Records provided:
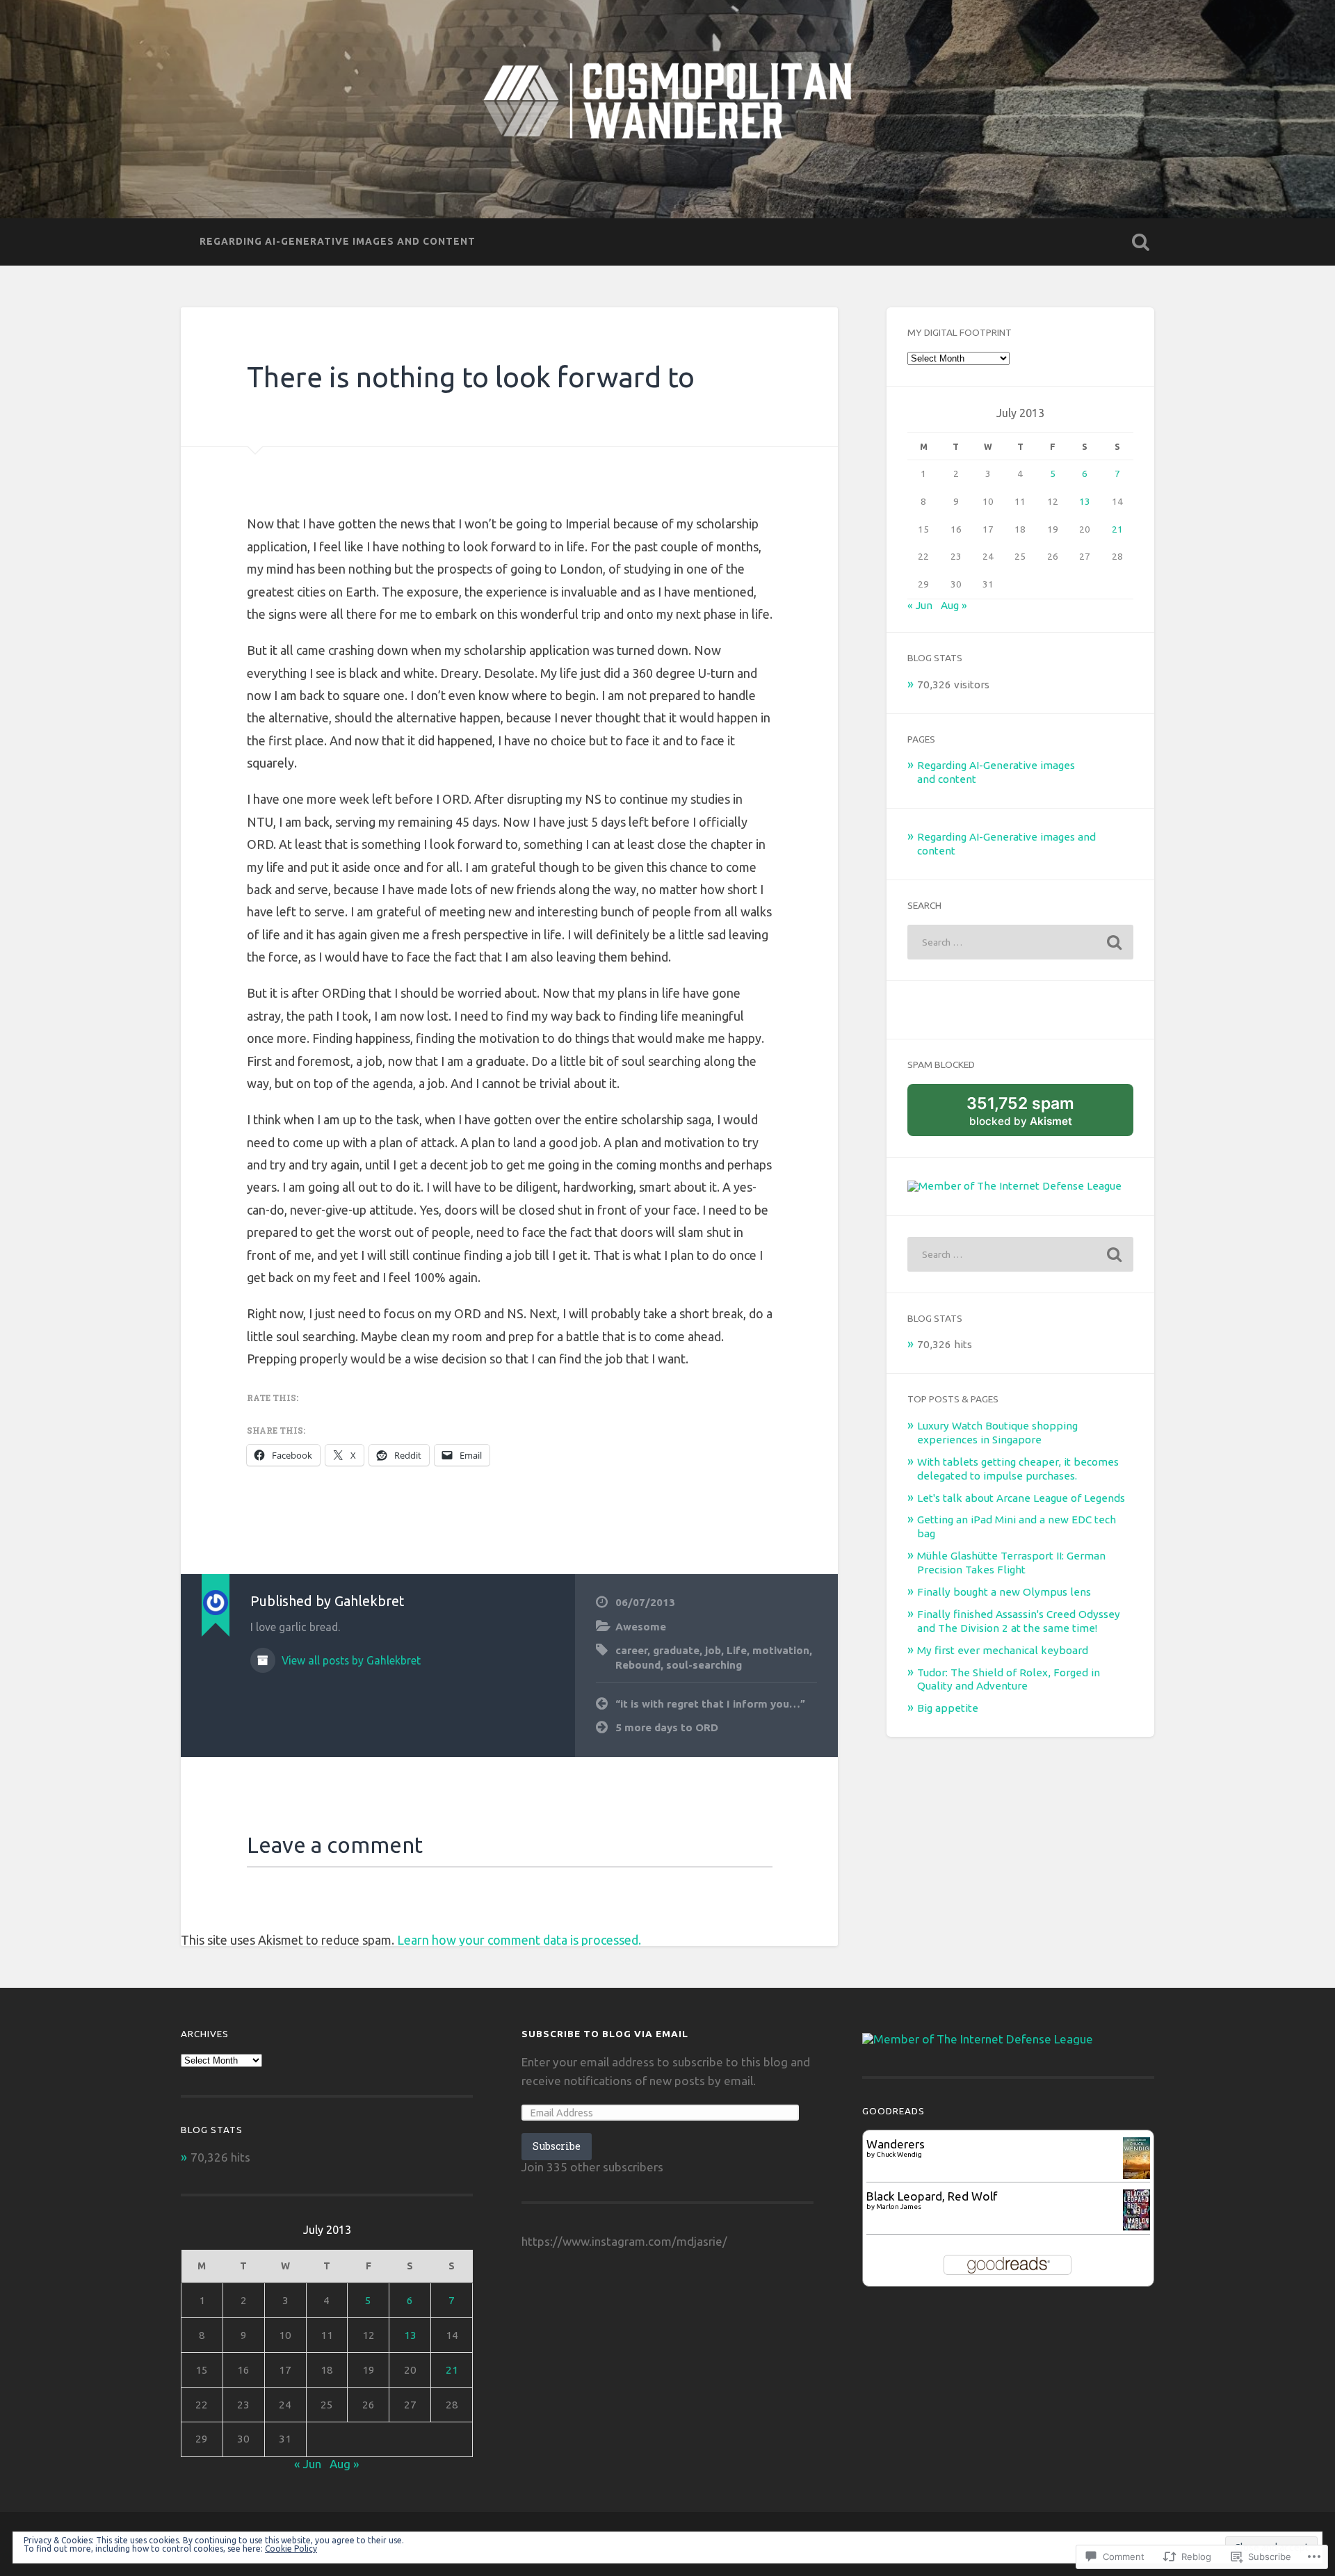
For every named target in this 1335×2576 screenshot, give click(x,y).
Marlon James (898, 2206)
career (631, 1650)
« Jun (919, 605)
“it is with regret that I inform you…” (710, 1704)
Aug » (954, 605)
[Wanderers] (1136, 2174)
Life (737, 1650)
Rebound (638, 1665)
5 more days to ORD (666, 1727)
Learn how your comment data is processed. (519, 1940)
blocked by (1036, 1115)
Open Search (1140, 242)
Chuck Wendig (899, 2154)
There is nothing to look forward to (471, 377)
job (713, 1650)
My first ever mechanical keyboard (1002, 1650)
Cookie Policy (291, 2548)
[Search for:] (1020, 942)
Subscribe (557, 2146)
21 (1117, 529)
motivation (780, 1650)
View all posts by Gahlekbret (350, 1660)
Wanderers (895, 2143)
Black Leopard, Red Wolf (931, 2196)
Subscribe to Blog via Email (604, 2033)
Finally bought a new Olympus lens (1004, 1592)
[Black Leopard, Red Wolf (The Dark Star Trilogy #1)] (1136, 2226)
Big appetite (947, 1708)
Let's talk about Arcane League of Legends (1021, 1498)
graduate (676, 1650)
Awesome (640, 1627)
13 (1084, 501)
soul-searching (704, 1665)
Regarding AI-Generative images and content (338, 241)
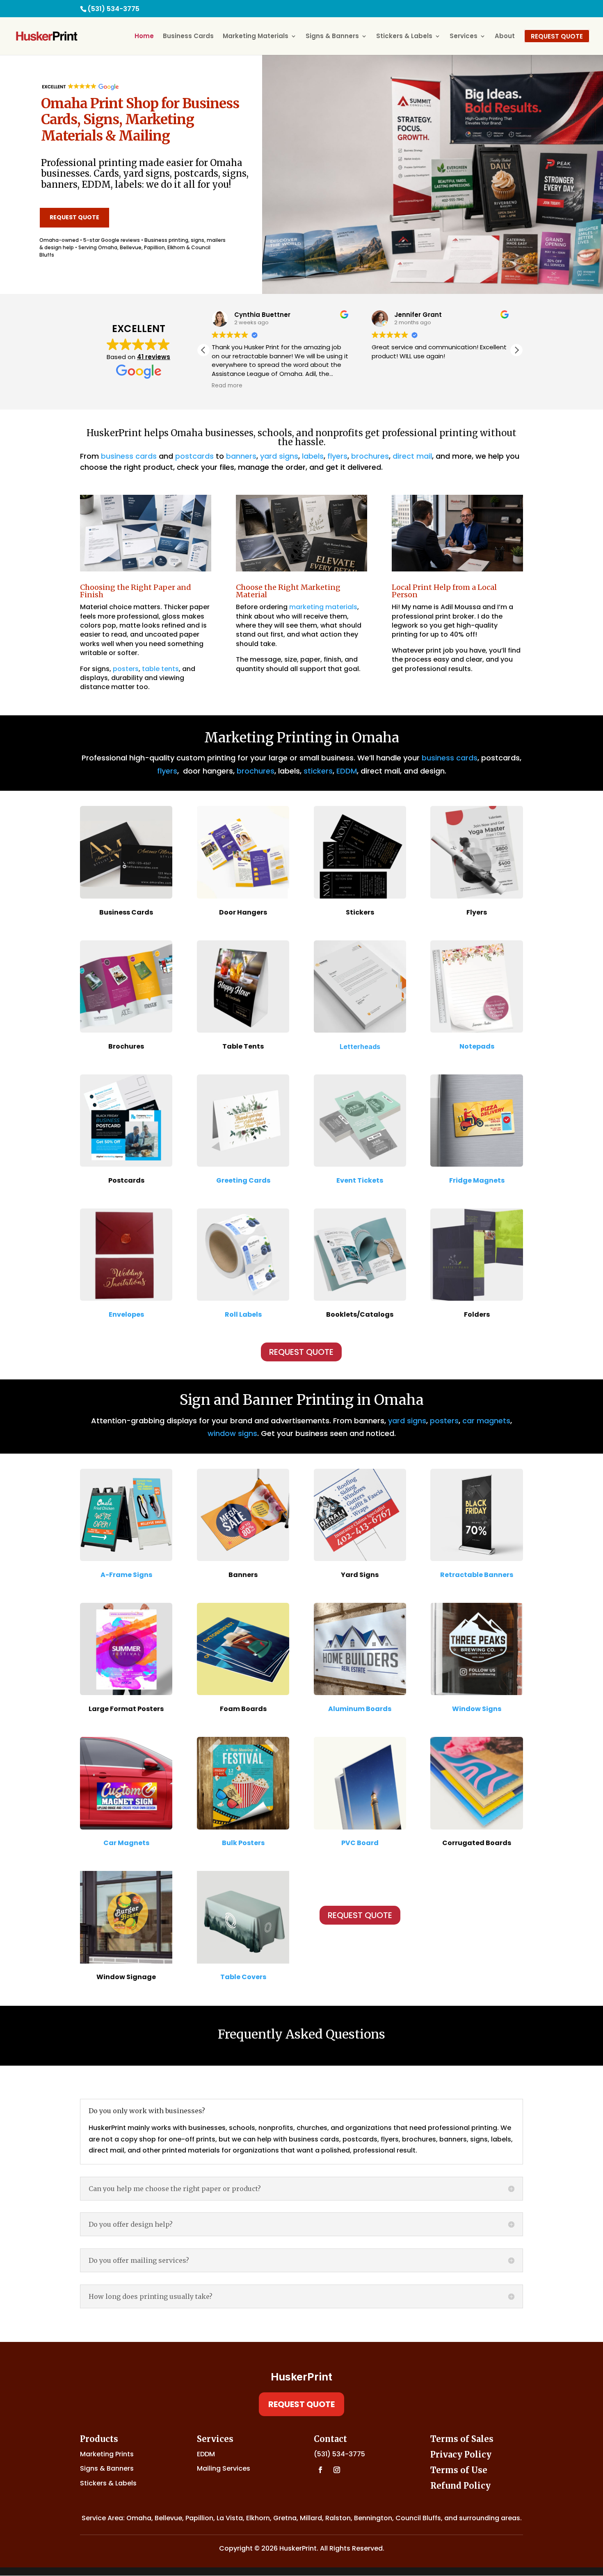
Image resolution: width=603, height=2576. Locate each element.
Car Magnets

Work item:
No pictures should appear in the copy. Reproduce exactly the lines from the line containing "[Black Leopard, Red" through the last line of the data, inclusive.

Task output:
[Black Leopard, Red Wolf (The Dark Star Trilogy #1)] (1136, 2226)
Big appetite (947, 1708)
Let's talk about Arcane League of Legends (1021, 1498)
graduate (676, 1650)
Awesome (640, 1627)
13 (1084, 501)
soul-searching (704, 1665)
Regarding AI-Generative images and content (338, 241)
Image resolution: width=603, height=2576. Locate each element.
Car Magnets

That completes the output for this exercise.